Path-Complete Graphs and Common Lyapunov Functions

TL;DR

This paper explores Path-Complete Lyapunov Functions for stability analysis of switching systems, proving their relation to common Lyapunov functions and analyzing their conservativeness compared to other methods.

Contribution

It establishes that Path-Complete Lyapunov Functions imply the existence of a common Lyapunov function and investigates conditions for their conservativeness relative to other functions.

Findings

Satisfiability of Path-Complete Lyapunov criteria implies a common Lyapunov function.

Counterexample showing no equivalence between Path-Complete functions and max-of-quadratics functions.
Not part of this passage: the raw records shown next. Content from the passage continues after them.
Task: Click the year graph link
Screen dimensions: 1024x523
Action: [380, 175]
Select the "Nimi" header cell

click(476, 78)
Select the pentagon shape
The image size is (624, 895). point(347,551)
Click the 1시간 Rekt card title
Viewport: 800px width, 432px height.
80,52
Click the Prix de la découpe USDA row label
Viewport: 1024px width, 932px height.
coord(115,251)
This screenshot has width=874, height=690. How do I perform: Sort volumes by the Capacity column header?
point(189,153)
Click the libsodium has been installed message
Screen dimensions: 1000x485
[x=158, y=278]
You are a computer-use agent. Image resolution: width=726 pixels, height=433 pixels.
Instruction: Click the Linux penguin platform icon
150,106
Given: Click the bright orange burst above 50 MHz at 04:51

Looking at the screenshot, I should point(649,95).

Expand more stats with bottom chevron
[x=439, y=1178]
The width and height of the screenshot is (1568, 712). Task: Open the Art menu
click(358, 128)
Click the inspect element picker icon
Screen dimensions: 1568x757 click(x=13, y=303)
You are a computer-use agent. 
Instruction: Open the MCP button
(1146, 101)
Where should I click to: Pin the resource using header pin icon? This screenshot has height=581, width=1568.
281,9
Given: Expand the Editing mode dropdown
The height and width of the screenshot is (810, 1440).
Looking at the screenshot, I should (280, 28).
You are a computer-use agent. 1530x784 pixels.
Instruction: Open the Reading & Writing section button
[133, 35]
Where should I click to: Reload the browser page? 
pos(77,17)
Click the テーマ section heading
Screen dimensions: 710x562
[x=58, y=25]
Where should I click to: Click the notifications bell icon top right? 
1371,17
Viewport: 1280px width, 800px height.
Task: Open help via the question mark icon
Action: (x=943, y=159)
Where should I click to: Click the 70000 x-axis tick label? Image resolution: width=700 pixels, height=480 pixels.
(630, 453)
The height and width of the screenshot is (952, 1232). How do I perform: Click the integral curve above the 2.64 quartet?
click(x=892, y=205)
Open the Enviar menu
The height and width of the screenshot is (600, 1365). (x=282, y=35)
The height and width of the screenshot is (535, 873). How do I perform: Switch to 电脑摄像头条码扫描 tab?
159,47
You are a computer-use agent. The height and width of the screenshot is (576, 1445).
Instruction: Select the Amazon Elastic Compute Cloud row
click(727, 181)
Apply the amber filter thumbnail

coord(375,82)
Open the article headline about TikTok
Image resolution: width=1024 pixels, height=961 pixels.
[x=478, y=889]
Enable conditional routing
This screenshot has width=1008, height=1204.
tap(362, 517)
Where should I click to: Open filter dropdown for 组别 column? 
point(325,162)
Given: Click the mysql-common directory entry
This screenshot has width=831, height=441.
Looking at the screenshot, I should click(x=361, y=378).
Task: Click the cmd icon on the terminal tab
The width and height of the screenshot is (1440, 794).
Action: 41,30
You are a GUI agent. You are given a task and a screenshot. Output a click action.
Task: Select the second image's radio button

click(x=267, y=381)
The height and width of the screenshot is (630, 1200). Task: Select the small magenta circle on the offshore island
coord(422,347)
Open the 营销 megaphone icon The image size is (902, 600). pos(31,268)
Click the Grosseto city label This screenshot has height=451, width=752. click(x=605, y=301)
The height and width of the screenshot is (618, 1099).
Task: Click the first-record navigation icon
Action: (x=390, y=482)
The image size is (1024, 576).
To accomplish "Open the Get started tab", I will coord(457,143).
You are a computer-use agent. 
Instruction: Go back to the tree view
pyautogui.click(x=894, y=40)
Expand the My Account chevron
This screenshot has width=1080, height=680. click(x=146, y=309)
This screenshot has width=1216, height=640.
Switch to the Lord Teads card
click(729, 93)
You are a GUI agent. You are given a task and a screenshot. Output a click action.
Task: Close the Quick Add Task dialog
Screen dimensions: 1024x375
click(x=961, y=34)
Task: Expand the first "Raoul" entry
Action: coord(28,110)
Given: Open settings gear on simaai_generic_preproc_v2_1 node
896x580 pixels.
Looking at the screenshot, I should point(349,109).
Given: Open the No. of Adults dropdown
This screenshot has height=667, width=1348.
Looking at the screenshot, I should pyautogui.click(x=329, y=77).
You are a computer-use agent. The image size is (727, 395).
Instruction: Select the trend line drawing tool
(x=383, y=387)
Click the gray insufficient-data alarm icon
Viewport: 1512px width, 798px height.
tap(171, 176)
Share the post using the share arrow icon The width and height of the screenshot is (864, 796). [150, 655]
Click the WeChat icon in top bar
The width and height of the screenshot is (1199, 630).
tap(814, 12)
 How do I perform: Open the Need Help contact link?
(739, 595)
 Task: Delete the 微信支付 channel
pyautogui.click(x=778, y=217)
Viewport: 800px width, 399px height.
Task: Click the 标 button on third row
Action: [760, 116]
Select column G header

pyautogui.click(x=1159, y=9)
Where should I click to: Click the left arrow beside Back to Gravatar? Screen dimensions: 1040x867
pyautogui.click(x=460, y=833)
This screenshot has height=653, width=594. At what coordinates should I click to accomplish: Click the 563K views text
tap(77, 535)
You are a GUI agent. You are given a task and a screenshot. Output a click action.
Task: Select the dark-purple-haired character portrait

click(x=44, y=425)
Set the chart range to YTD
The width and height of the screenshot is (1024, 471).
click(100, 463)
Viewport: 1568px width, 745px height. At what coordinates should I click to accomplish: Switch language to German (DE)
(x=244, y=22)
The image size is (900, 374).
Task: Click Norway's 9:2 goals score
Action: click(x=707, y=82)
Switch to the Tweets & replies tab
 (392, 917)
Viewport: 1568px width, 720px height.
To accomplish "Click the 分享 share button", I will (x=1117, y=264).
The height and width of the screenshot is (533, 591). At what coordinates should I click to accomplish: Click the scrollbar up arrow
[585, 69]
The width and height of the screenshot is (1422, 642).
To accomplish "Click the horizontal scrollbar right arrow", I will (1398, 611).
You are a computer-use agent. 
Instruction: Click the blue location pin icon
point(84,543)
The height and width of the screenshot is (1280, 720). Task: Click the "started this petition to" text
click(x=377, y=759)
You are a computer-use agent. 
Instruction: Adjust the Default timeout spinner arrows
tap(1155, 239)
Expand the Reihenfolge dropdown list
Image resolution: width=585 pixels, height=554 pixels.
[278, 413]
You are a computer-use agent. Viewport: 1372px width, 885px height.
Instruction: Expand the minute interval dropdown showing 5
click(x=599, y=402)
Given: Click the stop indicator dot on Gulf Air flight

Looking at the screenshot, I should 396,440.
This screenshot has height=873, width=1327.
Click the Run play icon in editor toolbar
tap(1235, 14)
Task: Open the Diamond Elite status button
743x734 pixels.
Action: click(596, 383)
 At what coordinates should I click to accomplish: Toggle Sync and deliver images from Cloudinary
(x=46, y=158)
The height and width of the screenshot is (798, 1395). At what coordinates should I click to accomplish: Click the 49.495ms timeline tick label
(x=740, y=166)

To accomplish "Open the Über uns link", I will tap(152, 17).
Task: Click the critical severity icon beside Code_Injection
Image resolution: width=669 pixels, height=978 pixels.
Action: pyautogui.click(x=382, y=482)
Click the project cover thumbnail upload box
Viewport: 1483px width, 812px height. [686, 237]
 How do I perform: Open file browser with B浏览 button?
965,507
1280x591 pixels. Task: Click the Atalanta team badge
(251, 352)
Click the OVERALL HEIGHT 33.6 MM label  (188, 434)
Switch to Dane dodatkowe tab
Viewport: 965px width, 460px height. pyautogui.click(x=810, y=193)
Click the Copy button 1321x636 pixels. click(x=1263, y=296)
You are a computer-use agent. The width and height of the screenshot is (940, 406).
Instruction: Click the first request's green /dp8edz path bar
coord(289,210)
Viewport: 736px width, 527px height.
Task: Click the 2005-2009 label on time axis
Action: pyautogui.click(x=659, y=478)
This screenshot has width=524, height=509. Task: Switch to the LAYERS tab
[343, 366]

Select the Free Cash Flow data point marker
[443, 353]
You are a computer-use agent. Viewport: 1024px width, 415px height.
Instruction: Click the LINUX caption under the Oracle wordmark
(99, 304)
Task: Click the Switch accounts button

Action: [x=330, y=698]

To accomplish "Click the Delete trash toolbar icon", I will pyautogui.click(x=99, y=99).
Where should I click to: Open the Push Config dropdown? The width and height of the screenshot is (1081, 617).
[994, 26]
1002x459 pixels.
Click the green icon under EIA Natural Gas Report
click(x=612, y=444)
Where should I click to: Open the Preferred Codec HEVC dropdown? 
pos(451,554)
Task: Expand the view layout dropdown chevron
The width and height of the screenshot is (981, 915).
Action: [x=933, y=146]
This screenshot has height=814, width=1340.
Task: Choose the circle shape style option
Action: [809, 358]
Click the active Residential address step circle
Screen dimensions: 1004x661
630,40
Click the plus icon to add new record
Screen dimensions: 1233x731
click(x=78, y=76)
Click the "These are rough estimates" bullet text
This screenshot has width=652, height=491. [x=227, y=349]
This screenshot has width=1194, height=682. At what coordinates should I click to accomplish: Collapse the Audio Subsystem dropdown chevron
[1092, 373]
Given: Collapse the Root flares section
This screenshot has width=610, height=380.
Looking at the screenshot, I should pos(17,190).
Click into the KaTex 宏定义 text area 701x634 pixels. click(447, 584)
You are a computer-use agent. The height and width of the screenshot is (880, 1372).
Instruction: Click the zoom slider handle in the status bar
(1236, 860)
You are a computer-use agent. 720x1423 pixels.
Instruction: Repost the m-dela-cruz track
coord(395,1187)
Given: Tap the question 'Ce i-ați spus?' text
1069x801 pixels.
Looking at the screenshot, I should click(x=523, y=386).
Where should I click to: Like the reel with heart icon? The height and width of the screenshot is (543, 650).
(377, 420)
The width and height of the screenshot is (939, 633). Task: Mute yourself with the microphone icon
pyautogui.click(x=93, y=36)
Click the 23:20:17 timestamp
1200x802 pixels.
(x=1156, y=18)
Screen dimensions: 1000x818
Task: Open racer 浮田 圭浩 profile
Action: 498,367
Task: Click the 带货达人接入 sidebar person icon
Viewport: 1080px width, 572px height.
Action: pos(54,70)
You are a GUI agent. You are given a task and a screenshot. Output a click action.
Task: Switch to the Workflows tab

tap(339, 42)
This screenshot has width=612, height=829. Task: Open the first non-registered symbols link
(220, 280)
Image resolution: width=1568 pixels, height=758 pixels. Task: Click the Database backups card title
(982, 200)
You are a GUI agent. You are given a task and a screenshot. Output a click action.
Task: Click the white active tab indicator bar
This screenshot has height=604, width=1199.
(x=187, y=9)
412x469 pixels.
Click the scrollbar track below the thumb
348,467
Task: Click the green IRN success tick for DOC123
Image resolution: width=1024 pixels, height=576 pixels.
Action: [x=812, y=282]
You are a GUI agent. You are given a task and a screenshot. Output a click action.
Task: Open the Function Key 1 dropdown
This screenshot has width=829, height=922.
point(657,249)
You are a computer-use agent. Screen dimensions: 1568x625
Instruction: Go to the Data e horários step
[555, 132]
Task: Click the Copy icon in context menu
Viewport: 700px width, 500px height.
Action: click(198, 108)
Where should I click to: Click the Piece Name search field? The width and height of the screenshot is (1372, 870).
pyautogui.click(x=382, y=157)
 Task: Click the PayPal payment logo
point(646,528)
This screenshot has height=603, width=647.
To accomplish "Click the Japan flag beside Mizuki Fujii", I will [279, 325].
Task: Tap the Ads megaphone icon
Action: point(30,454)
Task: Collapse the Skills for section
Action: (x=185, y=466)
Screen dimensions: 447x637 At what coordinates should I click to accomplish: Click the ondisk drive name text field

Tools for comparing the conservativeness of different Lyapunov functions based on graph and algebraic structure.

Abstract

A Path-Complete Lyapunov Function is an algebraic criterion composed of a finite number of functions, called its pieces, and a directed, labeled graph defining Lyapunov inequalities between these pieces. It provides a stability certificate for discrete-time switching systems under arbitrary switching. In this paper, we prove that the satisfiability of such a criterion implies the existence of a Common Lyapunov Function, expressed as the composition of minima and maxima of the pieces of the Path-Complete Lyapunov function. The converse, however, is not true even for discrete-time linear systems: we present such a system where a max-of-2 quadratics Lyapunov function exists while no corresponding Path-Complete Lyapunov function with 2 quadratic pieces exists. In light of this, we investigate when it is possible to decide if a Path-Complete Lyapunov function is less conservative than another. By analyzing the combinatorial and algebraic structure of the graph and the pieces respectively, we provide simple tools to decide when the existence of such a Lyapunov function implies that of another.